[Stored data entries]
=-=-=-=-=
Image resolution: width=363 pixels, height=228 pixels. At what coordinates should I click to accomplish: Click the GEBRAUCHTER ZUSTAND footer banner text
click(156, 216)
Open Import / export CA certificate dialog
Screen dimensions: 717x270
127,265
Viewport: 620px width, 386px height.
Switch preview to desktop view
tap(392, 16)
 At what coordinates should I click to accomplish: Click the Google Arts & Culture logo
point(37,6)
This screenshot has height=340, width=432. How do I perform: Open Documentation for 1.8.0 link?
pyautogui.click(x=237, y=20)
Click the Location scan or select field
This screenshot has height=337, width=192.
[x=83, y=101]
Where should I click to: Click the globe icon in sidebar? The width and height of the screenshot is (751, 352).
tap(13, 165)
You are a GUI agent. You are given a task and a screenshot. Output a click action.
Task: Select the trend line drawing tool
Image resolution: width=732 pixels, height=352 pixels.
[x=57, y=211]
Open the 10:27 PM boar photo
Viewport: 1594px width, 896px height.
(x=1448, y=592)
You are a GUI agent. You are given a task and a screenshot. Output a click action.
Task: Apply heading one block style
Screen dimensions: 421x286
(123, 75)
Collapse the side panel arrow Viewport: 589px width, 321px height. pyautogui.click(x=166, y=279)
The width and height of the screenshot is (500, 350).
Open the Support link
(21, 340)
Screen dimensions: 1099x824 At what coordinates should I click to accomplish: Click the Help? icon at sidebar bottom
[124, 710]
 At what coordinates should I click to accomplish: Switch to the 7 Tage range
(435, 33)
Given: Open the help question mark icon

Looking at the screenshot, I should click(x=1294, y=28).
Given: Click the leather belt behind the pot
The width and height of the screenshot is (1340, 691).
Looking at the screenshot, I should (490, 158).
=-=-=-=-=
Work order: Copy out the full set of records precisely, leaving nothing out.

The completed task:
Image resolution: width=363 pixels, height=228 pixels. At what coordinates should I click to accomplish: Click the GEBRAUCHTER ZUSTAND footer banner text
click(156, 216)
Open Import / export CA certificate dialog
Screen dimensions: 717x270
127,265
Viewport: 620px width, 386px height.
Switch preview to desktop view
tap(392, 16)
 At what coordinates should I click to accomplish: Click the Google Arts & Culture logo
point(37,6)
This screenshot has height=340, width=432. How do I perform: Open Documentation for 1.8.0 link?
pyautogui.click(x=237, y=20)
Click the Location scan or select field
This screenshot has height=337, width=192.
[x=83, y=101]
Where should I click to: Click the globe icon in sidebar? The width and height of the screenshot is (751, 352).
tap(13, 165)
You are a GUI agent. You are given a task and a screenshot. Output a click action.
Task: Select the trend line drawing tool
Image resolution: width=732 pixels, height=352 pixels.
[x=57, y=211]
Open the 10:27 PM boar photo
Viewport: 1594px width, 896px height.
(x=1448, y=592)
You are a GUI agent. You are given a task and a screenshot. Output a click action.
Task: Apply heading one block style
Screen dimensions: 421x286
(123, 75)
Collapse the side panel arrow Viewport: 589px width, 321px height. pyautogui.click(x=166, y=279)
The width and height of the screenshot is (500, 350).
Open the Support link
(21, 340)
Screen dimensions: 1099x824 At what coordinates should I click to accomplish: Click the Help? icon at sidebar bottom
[124, 710]
 At what coordinates should I click to accomplish: Switch to the 7 Tage range
(435, 33)
Given: Open the help question mark icon

Looking at the screenshot, I should click(x=1294, y=28).
Given: Click the leather belt behind the pot
The width and height of the screenshot is (1340, 691).
Looking at the screenshot, I should (490, 158).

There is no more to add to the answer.